Ask HN: How often do you switch job? - m0ck
======
scarface74
3.3 years. First job out of college. I got the job because I was an intern the
year before. I started out as a computer operator. They needed a developer to
write a CRUD app and I left because there was no more development.

9 years - I stayed 7 years longer than I should have. My career and pay
stagnated - only made 10K more in year 9 than I made in year 2. Never again. I
realized I was a good developer but a horrible software Engineer.

2008

3 years - a company working in mobile. This was my first experience with
modern software development - DDD, Unit testing, continuous integration,
source control etc.

2012

2.5 years - first experience with a large company and working with a large
development team. I learned a lot about what to do and what not to do. It came
in handy two jobs later...

2014

2 years - it was a horrible over political environment that followed all of
the anti-patterns of software development. But I did get a chance to polish
some skills that prepared me for my current job.

2016

Current - 1 year. My first job as the "architect".

All that to say. Never stop learning like I did between 2001-2008. I spent the
next 9 years making up for loss time.

------
imh
Whenever I feel substantially undervalued. For my first few jobs, that was
relatively often (1.5-2 years) since most companies will offer tiny raises,
while your skill growth will be raising your value much more substantially. My
first few raises were about 2-10% increases, while switching jobs was about
30-50% increases. Eventually the skill growth will slow on the critical path
stuff (don't let it slow too much!!), and you might get to a level where
promotions come with more substantial increases and then job hop less.

------
simonmales
I graduated at the end of 2005, 2006 was my first full year of employment.
Since then I have had 8 full time jobs.

Shortest stint: 3 months, I left because what I was hired for never actually
happened.

Longest stint: Almost 4 years.

My current job just clicked over 3 years.

Edit: Also I'm living and working in my third country now.

------
ufmace
Don't think I've switched enough for anything about times between switching to
be meaningful. But then IMHO, not many people have. Better to have guidelines
for when to leave and when to stay rather than being concerned about times.

Although it is a guideline that if you have your most recent or more than one
job lasting <1yr or so, and you're applying for something that expects people
to last longer than that, you better be able to explain why you left the other
jobs so quickly or what changed in what you're looking for.

------
robin_reala
0.9 years

2.6 years

7 years

2 years

Current job is 3 months. The 7 year stint was at a friendly agency, paying
reasonably for the area with good perks, friends with the directors, short
commute etc.
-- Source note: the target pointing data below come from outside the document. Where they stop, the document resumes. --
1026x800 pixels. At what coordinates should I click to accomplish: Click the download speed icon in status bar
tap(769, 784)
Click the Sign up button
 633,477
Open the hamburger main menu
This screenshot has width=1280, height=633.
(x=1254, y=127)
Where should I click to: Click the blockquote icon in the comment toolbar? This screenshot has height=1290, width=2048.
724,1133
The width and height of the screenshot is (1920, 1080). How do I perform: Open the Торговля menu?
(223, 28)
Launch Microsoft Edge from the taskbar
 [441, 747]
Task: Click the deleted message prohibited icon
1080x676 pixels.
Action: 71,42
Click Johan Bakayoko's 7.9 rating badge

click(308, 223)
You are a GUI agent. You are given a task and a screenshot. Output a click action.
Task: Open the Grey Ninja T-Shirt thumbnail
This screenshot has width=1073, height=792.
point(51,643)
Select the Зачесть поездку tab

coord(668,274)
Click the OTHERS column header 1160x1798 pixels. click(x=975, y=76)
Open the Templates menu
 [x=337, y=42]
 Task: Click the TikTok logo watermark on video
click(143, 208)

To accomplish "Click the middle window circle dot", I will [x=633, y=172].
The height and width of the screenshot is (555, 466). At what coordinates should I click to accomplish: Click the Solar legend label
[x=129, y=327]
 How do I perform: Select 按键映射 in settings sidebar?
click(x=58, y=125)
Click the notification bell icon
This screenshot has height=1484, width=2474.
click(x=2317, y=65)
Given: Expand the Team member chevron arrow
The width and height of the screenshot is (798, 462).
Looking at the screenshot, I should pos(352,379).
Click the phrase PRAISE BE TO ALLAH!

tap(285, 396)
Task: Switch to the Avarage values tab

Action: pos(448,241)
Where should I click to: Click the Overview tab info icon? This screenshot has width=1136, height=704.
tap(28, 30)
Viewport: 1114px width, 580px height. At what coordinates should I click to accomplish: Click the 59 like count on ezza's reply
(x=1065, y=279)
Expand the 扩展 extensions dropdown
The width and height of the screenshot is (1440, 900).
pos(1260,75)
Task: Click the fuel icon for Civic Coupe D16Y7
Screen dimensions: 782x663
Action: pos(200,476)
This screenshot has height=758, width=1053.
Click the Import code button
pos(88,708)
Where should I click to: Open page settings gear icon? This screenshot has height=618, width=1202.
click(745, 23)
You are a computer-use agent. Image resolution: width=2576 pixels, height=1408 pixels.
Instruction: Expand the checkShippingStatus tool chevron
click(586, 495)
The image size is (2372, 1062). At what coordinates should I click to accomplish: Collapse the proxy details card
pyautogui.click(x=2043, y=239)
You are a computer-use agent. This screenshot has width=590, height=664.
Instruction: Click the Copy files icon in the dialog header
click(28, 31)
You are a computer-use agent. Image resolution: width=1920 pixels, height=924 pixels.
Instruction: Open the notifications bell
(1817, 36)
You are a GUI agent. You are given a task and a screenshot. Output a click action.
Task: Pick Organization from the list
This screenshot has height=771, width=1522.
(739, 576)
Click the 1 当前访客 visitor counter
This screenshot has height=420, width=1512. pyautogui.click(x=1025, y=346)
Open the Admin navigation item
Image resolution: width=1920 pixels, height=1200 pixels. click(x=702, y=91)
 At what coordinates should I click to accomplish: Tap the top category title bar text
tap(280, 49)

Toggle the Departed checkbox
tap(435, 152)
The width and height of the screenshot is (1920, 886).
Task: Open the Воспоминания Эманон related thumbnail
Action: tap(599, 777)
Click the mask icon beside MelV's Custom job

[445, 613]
What I wasn’t doing though was evaluating whether I was still
learning. Turned out I wasn’t, and if I’m being honest with myself I should
have left 18-24 months earlier. The last 2 year stint was the most instructive
of my whole career, and I left mostly due to moving country rather than a
problem with the post.

------
cbm-vic-20
Currently at 19 years at my job, but that includes acquisitions, and many role
/ job description changes. Even though I'm up-to-date on modern languages,
frameworks, and libraries, I expect this to make finding a new job much more
difficult, due to biases against long-term empooyment and being older than 40.

------
arenaninja
1.75 years

0.83 years

0.5 years

1.41 years

Average of 1.1225 years I guess.

I plan on sticking with $current_job for either 3, 5 or 8+ years depending on
career prospects at each of those checkpoints. Each time I switched it was
because career prospects were not as bright as I would have liked.

------
peterhi
From the 70s to the 90s I changed jobs about every 3 years. Since then the
shortest was 7 if you exclude a dot com bubble that exploded after 2 years

Presently heading to the 9th year in this job

------
wareotie
2y,3y,9m and in five days 1y in the current one. And I want to move to
something else.

------
pekim
19 years

3 years (company went in to administration)

8 years

6.5 years - current job